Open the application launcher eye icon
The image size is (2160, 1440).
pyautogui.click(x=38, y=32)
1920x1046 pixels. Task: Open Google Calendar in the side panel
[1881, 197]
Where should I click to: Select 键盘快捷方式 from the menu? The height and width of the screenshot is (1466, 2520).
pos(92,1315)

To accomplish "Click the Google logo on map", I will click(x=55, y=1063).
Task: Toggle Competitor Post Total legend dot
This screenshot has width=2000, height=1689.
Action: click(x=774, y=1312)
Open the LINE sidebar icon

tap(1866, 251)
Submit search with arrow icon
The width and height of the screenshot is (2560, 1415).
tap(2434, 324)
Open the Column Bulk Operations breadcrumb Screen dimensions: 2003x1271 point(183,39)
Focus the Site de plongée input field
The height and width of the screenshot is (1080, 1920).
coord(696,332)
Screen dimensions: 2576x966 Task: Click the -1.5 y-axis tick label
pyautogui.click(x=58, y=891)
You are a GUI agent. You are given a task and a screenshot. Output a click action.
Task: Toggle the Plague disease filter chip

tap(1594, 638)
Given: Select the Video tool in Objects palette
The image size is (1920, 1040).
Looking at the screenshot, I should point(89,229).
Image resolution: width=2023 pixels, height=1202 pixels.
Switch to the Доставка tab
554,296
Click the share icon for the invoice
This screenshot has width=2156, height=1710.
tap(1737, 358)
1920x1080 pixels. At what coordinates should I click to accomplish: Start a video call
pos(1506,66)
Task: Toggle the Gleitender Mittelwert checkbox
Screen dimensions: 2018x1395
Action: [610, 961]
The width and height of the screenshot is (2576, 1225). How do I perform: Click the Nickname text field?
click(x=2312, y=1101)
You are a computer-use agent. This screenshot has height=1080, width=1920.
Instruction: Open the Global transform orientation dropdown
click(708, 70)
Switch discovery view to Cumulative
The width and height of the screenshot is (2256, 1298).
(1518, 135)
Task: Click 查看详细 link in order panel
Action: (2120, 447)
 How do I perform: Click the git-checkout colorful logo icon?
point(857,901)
------------------------------
**Problem details**
Lines after the one containing "You are a computer-use" are not part of the task. Output the entries exactly from their first line through that one.

**Solved exercise**
Open the application launcher eye icon
The image size is (2160, 1440).
pyautogui.click(x=38, y=32)
1920x1046 pixels. Task: Open Google Calendar in the side panel
[1881, 197]
Where should I click to: Select 键盘快捷方式 from the menu? The height and width of the screenshot is (1466, 2520).
pos(92,1315)

To accomplish "Click the Google logo on map", I will click(x=55, y=1063).
Task: Toggle Competitor Post Total legend dot
This screenshot has width=2000, height=1689.
Action: click(x=774, y=1312)
Open the LINE sidebar icon

tap(1866, 251)
Submit search with arrow icon
The width and height of the screenshot is (2560, 1415).
tap(2434, 324)
Open the Column Bulk Operations breadcrumb Screen dimensions: 2003x1271 point(183,39)
Focus the Site de plongée input field
The height and width of the screenshot is (1080, 1920).
coord(696,332)
Screen dimensions: 2576x966 Task: Click the -1.5 y-axis tick label
pyautogui.click(x=58, y=891)
You are a GUI agent. You are given a task and a screenshot. Output a click action.
Task: Toggle the Plague disease filter chip

tap(1594, 638)
Given: Select the Video tool in Objects palette
The image size is (1920, 1040).
Looking at the screenshot, I should point(89,229).
Image resolution: width=2023 pixels, height=1202 pixels.
Switch to the Доставка tab
554,296
Click the share icon for the invoice
This screenshot has width=2156, height=1710.
tap(1737, 358)
1920x1080 pixels. At what coordinates should I click to accomplish: Start a video call
pos(1506,66)
Task: Toggle the Gleitender Mittelwert checkbox
Screen dimensions: 2018x1395
Action: [610, 961]
The width and height of the screenshot is (2576, 1225). How do I perform: Click the Nickname text field?
click(x=2312, y=1101)
You are a computer-use agent. This screenshot has height=1080, width=1920.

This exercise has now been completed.